Along with contract diversification, Humana has stopped paying commissions to brokers for one-third of its products, according to a research note from investment bank TD Cowen. Cutting commissions to third parties that help seniors enroll in coverage is another strategy from insurers to steer members into more profitable or highly rated plans.
As a result of its efforts, Humana expects the percentage of its members in plans rated at least 4 stars will be “meaningfully higher” than 20% in 2027, according to the insurer’s filing.
Major publicly traded insurers are currently prioritizing profits over growth in MA after two years of seeing shrinking margins in the once-lucrative program. Seniors have been consuming more medical care than insurers expected, causing expenses to skyrocket, while regulatory changes have cracked down on reimbursement.

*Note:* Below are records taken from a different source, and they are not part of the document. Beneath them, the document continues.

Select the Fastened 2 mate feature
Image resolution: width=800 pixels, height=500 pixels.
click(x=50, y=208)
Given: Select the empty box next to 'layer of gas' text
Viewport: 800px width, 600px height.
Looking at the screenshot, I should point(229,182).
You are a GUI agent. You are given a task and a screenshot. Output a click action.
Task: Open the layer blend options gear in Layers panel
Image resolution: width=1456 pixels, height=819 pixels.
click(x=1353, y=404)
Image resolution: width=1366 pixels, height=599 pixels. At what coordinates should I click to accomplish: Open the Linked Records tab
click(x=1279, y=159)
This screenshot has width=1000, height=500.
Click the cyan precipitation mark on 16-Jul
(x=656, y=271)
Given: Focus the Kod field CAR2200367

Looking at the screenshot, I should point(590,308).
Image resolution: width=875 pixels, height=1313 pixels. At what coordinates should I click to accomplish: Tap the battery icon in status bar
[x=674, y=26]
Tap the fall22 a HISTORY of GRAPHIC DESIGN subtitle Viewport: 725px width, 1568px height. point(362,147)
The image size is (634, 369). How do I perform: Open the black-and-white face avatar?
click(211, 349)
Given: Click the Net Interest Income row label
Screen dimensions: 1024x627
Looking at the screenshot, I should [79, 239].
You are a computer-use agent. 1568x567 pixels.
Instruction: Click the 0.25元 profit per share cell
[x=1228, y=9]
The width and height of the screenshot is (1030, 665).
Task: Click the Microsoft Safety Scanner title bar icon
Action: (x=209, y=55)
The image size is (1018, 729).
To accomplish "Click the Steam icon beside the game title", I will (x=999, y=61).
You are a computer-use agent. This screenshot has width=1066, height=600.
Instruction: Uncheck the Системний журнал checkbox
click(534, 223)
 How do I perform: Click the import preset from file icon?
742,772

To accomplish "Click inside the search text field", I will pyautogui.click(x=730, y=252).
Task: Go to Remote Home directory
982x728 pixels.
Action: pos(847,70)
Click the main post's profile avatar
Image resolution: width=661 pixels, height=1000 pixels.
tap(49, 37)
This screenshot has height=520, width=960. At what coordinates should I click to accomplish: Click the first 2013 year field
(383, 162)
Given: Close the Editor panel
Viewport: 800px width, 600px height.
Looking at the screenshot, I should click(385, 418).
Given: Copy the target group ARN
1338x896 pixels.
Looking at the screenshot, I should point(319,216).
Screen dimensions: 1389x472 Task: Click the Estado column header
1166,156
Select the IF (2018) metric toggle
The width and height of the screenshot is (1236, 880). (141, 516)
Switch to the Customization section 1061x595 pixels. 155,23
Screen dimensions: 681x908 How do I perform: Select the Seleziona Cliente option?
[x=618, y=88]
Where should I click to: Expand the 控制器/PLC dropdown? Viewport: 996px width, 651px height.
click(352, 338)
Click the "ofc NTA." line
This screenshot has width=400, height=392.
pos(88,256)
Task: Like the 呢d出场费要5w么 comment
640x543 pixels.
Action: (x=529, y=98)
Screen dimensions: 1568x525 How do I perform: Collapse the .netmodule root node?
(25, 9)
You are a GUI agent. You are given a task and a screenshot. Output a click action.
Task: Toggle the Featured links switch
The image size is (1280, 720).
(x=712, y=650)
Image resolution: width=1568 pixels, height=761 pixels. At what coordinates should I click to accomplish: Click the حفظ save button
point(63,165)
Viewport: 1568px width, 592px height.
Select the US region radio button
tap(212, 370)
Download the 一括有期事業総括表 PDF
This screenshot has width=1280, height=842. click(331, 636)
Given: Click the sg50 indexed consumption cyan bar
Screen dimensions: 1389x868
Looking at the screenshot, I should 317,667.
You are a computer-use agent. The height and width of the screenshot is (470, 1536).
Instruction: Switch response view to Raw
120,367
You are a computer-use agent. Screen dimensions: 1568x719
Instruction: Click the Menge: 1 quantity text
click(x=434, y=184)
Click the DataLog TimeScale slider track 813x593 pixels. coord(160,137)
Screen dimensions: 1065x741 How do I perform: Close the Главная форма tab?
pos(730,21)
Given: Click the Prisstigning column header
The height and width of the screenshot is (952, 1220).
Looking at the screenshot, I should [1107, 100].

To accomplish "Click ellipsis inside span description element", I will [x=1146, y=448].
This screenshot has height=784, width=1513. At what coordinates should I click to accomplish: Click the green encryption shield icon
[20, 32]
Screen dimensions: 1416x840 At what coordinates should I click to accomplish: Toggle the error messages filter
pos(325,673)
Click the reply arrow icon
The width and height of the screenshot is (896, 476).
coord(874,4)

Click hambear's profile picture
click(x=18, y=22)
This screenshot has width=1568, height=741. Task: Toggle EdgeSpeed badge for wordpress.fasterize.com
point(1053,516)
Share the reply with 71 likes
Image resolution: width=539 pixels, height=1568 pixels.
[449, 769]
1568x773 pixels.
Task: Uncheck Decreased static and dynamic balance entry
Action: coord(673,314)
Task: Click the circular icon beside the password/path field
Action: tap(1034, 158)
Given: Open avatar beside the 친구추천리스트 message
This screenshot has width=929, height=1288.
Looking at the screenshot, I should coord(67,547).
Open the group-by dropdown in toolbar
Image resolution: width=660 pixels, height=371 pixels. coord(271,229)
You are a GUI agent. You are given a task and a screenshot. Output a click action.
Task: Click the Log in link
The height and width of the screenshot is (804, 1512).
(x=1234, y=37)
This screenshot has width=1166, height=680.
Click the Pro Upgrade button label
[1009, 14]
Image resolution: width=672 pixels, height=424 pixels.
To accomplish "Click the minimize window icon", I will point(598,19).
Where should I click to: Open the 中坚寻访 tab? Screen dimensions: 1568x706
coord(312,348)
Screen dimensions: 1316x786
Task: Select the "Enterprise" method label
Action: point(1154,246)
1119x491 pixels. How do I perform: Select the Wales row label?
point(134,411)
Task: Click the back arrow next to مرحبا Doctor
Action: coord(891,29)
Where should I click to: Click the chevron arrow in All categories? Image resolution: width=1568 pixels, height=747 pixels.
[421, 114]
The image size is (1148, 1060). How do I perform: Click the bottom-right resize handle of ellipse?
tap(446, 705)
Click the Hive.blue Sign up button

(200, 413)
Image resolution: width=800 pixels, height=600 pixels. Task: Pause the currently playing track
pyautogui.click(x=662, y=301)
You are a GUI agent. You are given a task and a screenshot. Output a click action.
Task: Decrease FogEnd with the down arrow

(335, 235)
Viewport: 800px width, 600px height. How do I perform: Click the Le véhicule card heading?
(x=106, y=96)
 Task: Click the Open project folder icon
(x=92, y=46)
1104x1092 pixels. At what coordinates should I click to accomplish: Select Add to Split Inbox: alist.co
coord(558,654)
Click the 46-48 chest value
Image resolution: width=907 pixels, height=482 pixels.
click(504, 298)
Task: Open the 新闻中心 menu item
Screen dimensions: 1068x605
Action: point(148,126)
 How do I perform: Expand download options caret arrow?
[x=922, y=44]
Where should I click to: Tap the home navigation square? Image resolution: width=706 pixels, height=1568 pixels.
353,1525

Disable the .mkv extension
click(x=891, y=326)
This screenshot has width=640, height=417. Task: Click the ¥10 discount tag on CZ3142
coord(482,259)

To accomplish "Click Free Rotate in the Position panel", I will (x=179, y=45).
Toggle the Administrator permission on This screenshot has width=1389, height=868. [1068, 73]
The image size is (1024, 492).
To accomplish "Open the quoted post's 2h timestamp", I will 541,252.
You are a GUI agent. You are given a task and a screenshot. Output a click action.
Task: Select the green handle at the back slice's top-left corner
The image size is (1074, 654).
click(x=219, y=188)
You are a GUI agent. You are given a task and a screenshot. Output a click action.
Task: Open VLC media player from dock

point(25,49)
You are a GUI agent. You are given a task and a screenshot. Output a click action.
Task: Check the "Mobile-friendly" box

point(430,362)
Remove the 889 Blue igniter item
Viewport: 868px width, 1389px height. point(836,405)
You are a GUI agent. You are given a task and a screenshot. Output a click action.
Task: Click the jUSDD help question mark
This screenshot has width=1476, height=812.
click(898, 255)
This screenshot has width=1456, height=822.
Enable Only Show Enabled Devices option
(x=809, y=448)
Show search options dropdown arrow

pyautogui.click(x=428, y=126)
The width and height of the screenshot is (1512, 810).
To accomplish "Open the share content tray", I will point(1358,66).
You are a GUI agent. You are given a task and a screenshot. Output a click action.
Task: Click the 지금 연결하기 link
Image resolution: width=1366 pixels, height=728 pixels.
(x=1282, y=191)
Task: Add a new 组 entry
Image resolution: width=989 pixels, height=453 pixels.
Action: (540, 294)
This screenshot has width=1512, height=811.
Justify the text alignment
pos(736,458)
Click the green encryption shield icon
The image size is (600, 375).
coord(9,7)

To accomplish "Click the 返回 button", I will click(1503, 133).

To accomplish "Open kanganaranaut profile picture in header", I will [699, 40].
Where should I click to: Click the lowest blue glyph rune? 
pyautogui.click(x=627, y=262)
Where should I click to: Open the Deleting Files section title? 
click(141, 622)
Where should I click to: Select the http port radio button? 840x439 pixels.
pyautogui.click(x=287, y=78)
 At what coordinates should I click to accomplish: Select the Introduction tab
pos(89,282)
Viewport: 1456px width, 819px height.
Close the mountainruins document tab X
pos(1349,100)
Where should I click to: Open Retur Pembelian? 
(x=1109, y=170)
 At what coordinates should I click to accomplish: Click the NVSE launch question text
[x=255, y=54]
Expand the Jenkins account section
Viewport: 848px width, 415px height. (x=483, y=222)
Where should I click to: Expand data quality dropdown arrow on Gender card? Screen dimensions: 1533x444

The three largest MA carriers, including Humana, all trimmed the number of states and counties they serve for 2026, according to an analysis of CMS data released Wednesday. Still, Humana kept its plan benefits relatively stable, a decision that’s worried some investors given it might attract many new members to Humana’s plans, including some that could saddle the payer with higher medical costs.
Overall, the Louisville, Kentucky-based payer expects to double its pre-tax margin in individual MA plans next year, excluding the impact of star ratings, according to the disclosure.
UnitedHealthcare, the largest MA carrier in the U.S., also disclosed some stars results early this year. In September, the UnitedHealth-owned insurer said it would have roughly 78% of its MA enrollees in plans rated 4 stars or higher, largely flat year over year.